These materials form bright metallic layers from a paint that contains organometallic compounds-the so called resinate or bright golds, palladiums and platinums. The metallic layer is formed by applying a paint and then firing the object in air at temperatures between 480 C and 920 C at which point the organometallic compound decomposes to yield pure metal films 0.1 to 0.2 um thick. Traces of metals such as rhodium and chromium are added to control morphology and assist in adhesion.
Although little (or not) used, or known of, in the art today, such techniques have been used in the past by the electron tube industry. For example Fred Rosebury's classic text"Handbook of Electron Tube and Vacuum Techniques"originally published in 1964 (Reprinted by Amencan Institute of Physics-ISBN 1-56396-121-0) gives a recipe for liquid bright platinum. More recently, Koroda (US Patent 4, 098, 939) describes their use for the electrodes in a vacuum fluorescent display.
Insulating particles may be dispersed in such a liquid bright gold material to form an ink. A suitable substrate is then coated with a layer of the ink and subsequently heated to decompose the organometallic compounds, forming a layer of gold or other metal. After firing, depending on the chemistry of the situation, the metal is either left totally coating the particles and substrate, or the particles are partially exposed as the ink shrinks down in thickness. In the former case, a selective etch such as iodine in potassium iodide solution may be used subsequently to expose the particles.
Such a coating may be performed by techniques such as spinning, spraying, blade coating, wire roll coating, screen printing, pad printing, ink jet printing and gravure printing. When required, the layer may be printed so as to form patterns for devices such as displays.
Example 3 Insulating particles may be dispensed onto the surface of a malleable conductive material and then pressed into it using, for example, a roller.
Moving now to Figure 4b, wherein like references to those in Figure 4a have like meanings, a layer 410 is formed between the insulator particle and the surface of the conductor 402 to facilitate electron injection.

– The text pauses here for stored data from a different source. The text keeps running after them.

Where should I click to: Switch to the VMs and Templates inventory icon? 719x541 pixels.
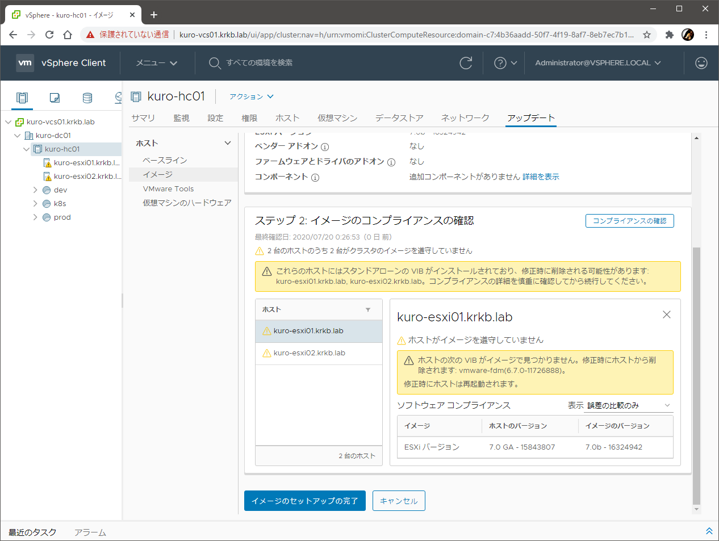coord(55,98)
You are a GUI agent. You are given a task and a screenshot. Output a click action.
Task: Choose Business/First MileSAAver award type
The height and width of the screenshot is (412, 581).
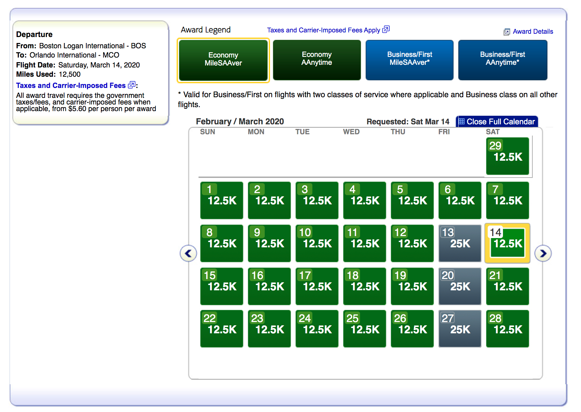click(409, 60)
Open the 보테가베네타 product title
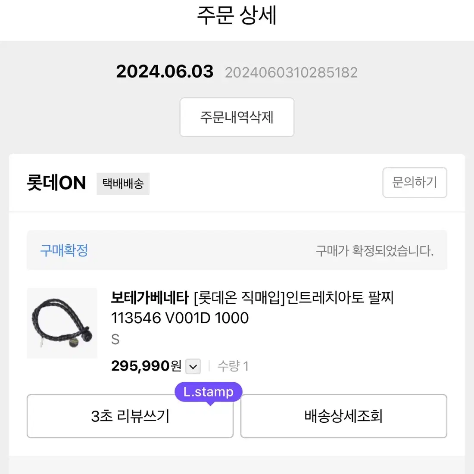The image size is (474, 474). pyautogui.click(x=252, y=307)
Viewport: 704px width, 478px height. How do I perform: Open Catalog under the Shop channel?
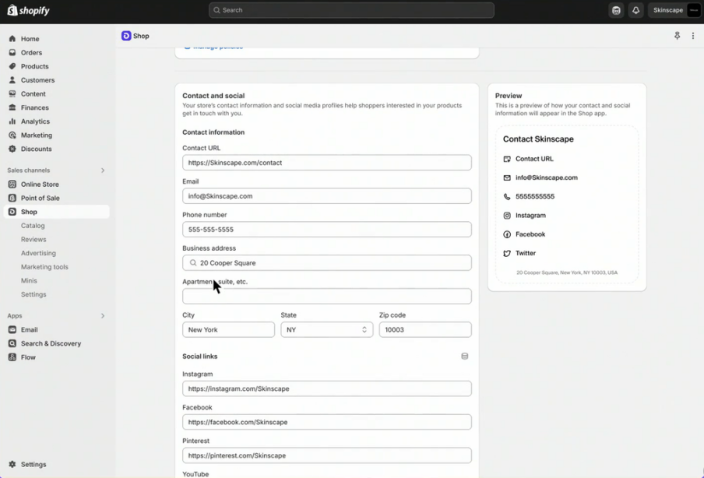click(x=33, y=226)
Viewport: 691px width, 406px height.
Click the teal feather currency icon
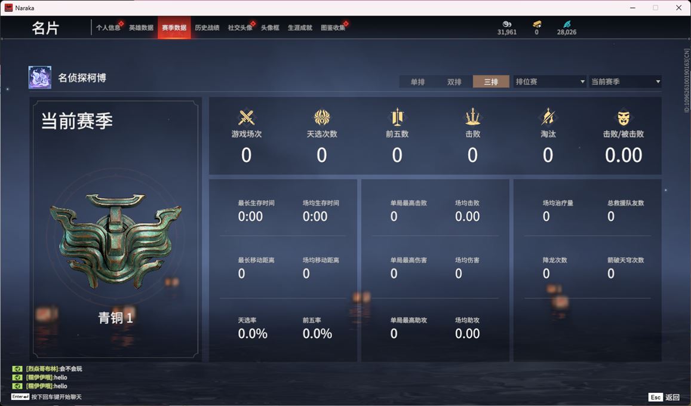click(x=567, y=24)
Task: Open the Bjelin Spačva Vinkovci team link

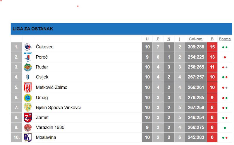Action: coord(58,108)

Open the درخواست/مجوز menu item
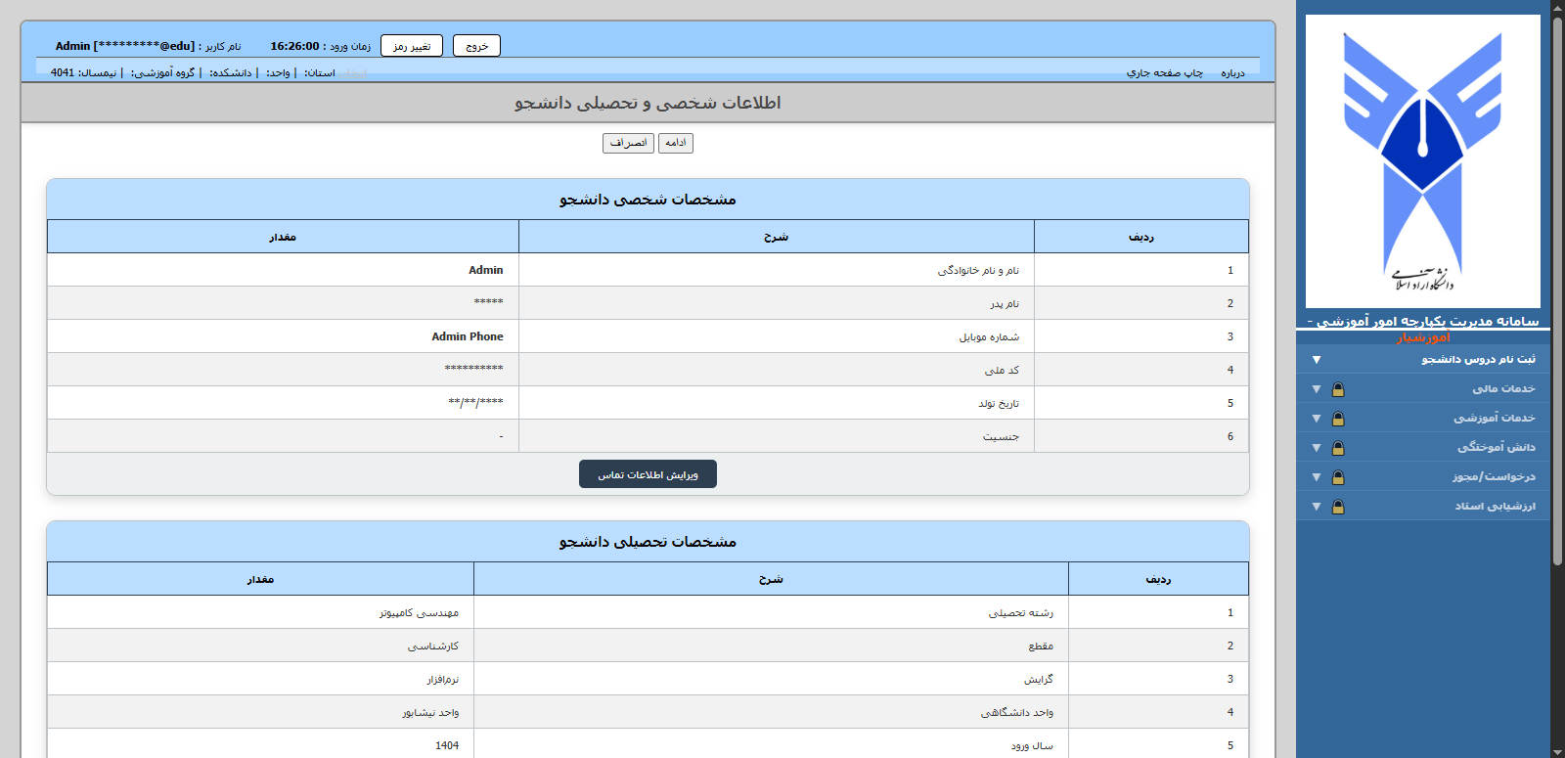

Such a layer can be formed in a number of ways: depositing a layer of material between the surface of conductor 402 and insulator 401, which layer of material has properties intermediate those of the conductor and insulator; or doping the surface of conductor 402 and insulator 401 with a material that segregates out as the layer 410 during subsequent processing; or reaction of the materials of conductor 402 and insulator 401; or forming the layer 410 as a region of high doping, high defect density or intermediate composition.
The layer 410 of material between the conductor 402 and insulator 401 may be formed by a gradual change in stoichiometry, composition or doping of the material of the layer, to reduce discontinuity.
The technical details and theory of such injection layers 410 are described in our co-pending UK patent application 98 16684.6, a copy of the specification and drawings of which is attached herewith. Techniques described therein to control current flow through the insulator and to enhance the probability of emission of electrons from the surface of the insulator 401 into the vacuum 405 or other medium may also be applied to embodiments of this invention.
In all the above-described embodiments of the invention, there is an optimum density of conducting particles that prevents the nearestneighbour emitters interacting. For approximately spherical particles, the optimum particle-to-particle spacing is approximately 1.8 times the particle diameter.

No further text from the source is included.